Risk of depression following prostate cancer work-up: A nationwide study.

Abstract

5061 Background: Little is known about the psychological impact of undergoing evaluation for prostate cancer (PCa). We investigated the risk of developing a depression following PCa work-up with benign and malignant findings, respectively, compared with cancer-free men. Methods: A nationwide cohort of men who underwent prostate needle biopsies in Denmark from 1997–2011 was identified through the Danish Prostate Cancer Registry. Primary outcome was indication of moderate to severe depression defined as hospital contact for depression or first redemption of a prescribed antidepressant. For comparison, we selected a minimum of five age-matched cancer-free men per man who had undergone PCa specific diagnostic work-up.
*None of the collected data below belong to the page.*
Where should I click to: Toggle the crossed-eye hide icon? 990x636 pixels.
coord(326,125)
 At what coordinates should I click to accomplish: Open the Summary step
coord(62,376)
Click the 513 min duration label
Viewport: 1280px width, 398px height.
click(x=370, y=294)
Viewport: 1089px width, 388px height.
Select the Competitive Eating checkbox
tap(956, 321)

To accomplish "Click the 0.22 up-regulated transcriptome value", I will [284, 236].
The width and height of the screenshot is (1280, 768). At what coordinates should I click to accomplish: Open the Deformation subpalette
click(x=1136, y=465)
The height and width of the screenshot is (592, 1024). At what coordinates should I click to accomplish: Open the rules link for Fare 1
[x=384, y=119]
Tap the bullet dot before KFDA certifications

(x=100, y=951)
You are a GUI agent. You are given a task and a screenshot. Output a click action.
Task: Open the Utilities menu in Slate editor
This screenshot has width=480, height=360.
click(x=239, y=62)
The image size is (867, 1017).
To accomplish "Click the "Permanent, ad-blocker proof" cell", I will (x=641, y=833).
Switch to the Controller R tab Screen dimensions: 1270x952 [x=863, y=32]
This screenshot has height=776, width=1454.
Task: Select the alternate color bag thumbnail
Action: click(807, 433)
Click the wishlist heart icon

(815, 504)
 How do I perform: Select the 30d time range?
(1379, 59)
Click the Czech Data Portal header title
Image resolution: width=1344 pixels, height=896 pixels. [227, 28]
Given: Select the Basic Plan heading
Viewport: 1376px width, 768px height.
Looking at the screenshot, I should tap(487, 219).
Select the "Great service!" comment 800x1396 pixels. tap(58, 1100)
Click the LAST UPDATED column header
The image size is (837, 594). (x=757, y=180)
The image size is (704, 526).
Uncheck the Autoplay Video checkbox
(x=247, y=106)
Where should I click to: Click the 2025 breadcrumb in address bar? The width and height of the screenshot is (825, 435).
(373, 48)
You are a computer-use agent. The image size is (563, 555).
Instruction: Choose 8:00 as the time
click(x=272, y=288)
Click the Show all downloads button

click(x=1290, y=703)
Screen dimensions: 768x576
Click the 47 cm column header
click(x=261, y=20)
We excluded men with other cancer, major psychiatric disorder or use of antidepressants up to three years before study entry. Information on outcome and covariates (age, period, cohabitation status, income quintile and comorbidity) were retrieved from National Danish registries. We illustrated the risk of depression by cumulative incidence functions. Data were analyzed using Cox models adjusted for possible confounders. Results: We identified 54,766 men who underwent work-up including transrectal biopsies of the prostate, among these, 21,419 biopsy sets were benign and 33,347 men were diagnosed with PCa. We found an increasing cumulative incidence of depression in all groups. However, men diagnosed with PCa had a significantly higher risk throughout up to 18 years of follow-up. The adjusted hazard ratio (HR) of depression in men diagnosed with PCa was increased throughout follow-up with the highest risk in the two years following diagnosis (HR 2.77, 95% CI 2.66–2.87). After undergoing biopsies, men with benign results had an increased risk of depression (HR 1.22, 95% CI 1.14–1.31) in the first two years compared with cancer-free men; hereafter, we found no difference. Conclusions: We found an increased risk of depression in men following diagnostic work-up for PCa compared with a matched background population. In men diagnosed with PCa, the risk remained increased throughout the study period. Future studies are needed to further analyze the impact of stage and treatment modalities.